As a parallel concept to Schema On-Read and Schema On-Write, one has to first understand difference between structured and un-structured data. These terms became a part of common parlance after big data tools (Hadoop, Map Reduce etc) exploded in the scene. Fundamentally, we are trying to differentiate two diametrically opposite methodologies of storing, manipulating and analyzing large volumes of data.
In the evolution of data storage methods used by applications, one can count three distinct phases. The concept of schema was introduced by Relational Database Management Systems (RDBMS). The need for a clearly defined schema along with normalization of data stemmed from transaction processing applications. RDBMS systems ensured that transactions were ACID (Atomicity, Consistency, Isolation, Durability) compliant, which enabled very fast adoption by commercial organizations. (There are other database architectures such as Object Databases, Hierarchy Databases etc, but none of the architectures have such a widespread adoption akin to Relational Databases)
After collecting vast amounts of data, organization realized that the traditional transaction processing systems had several bottlenecks when it came to analytical needs. A new field called Data Warehousing & Business Intelligence was born that addressed such concerns by building Online Analytical Processing (OLAP) systems using Relational Databases. Key thing to note here is that underlying data management architecture remained the same.
Schema On-Write was the standard practice where the data warehouse model is defined well in advance. ETL tools performed bulk of work pertaining to fetching, cleaning, applying business rules and ensured that data is written to tables exactly as per predefined structure. Adopting a schema on write approach ensured that all data wrangling is done well in advance and final data that is available for analysts are clean and formatted.

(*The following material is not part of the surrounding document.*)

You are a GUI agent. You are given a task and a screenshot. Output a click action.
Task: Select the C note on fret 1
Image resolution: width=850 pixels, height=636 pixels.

Essentially Schema On-Write concept enforced structure on incoming data into the warehouse even if the source is providing unstructured or semi-structured data.
Schema On-Read methodology basically eliminates ETL layer altogether and keeps the data from source in original structure. Basically entire data is dumped in the data store, where the system manages storing data across entire landscape. All Big Data and NoSQL tools follow this approach and just split the files across all processing nodes. During information retrieval, two elements are required i.e. Schema Definition & Processing Logic. When a user wants to analyze the data, he/she creates a schema that is fitted on the data at run-time and processing logic performs the data manipulation part with reference to defined.
Each approach targets different types of analytical scenarios. In today’s context, DW/BI implementations feature both methodologies and both types systems co-exist.